▶ What is needed: Please copy each line below that contains the word "computer".
#### Stored data ####
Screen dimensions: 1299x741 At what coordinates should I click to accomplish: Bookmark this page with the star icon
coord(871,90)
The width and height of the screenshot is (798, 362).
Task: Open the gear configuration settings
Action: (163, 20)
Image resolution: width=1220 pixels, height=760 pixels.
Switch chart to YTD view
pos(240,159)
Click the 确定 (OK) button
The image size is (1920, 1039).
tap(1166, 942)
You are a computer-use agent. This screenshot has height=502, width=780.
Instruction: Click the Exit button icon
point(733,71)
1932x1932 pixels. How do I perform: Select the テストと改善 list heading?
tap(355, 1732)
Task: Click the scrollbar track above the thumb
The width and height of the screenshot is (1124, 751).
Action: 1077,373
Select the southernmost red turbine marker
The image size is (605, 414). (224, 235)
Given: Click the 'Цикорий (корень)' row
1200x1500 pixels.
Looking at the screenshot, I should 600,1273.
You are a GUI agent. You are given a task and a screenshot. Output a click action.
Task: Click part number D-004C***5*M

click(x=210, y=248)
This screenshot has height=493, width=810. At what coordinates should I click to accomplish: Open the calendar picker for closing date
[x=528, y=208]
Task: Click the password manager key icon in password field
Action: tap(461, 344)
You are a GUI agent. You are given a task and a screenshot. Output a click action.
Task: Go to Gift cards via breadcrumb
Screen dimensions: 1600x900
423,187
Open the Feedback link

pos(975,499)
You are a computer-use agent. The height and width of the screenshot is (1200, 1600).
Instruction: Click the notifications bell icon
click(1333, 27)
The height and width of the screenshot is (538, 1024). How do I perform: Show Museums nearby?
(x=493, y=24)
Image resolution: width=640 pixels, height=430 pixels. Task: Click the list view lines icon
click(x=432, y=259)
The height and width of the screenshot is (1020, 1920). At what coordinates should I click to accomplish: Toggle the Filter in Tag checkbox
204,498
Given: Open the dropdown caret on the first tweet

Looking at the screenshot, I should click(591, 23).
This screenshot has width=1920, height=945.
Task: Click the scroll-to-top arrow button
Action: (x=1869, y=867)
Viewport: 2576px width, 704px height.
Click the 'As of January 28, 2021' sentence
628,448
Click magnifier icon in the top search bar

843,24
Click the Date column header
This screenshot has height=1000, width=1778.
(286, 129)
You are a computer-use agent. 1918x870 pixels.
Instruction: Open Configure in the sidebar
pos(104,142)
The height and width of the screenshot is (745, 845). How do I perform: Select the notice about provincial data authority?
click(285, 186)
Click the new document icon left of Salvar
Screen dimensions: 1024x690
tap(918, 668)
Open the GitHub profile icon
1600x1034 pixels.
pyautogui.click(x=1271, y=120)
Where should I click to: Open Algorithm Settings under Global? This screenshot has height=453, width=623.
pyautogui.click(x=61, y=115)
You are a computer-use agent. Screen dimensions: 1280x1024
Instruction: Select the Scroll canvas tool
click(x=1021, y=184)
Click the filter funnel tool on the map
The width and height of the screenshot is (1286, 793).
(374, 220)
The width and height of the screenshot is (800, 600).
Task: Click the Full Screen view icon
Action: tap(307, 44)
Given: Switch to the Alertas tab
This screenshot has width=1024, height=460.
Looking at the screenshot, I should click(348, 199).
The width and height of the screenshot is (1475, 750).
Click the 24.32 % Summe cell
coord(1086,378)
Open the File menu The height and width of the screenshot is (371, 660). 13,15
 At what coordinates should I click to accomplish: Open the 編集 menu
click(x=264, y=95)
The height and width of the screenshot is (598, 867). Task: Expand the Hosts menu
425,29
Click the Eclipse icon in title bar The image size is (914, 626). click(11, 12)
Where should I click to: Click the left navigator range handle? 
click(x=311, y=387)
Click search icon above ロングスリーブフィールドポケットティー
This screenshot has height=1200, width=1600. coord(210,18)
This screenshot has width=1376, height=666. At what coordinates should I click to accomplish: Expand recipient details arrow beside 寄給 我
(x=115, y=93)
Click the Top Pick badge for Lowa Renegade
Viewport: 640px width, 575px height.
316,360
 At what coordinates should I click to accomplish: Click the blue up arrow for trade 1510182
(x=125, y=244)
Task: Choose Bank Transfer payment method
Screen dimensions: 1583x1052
####
▶ Solution to this problem:
You are a computer-use agent. This screenshot has height=502, width=780.
You are a computer-use agent. The height and width of the screenshot is (1200, 1600).
You are a computer-use agent. 1918x870 pixels.
You are a computer-use agent. Screen dimensions: 1280x1024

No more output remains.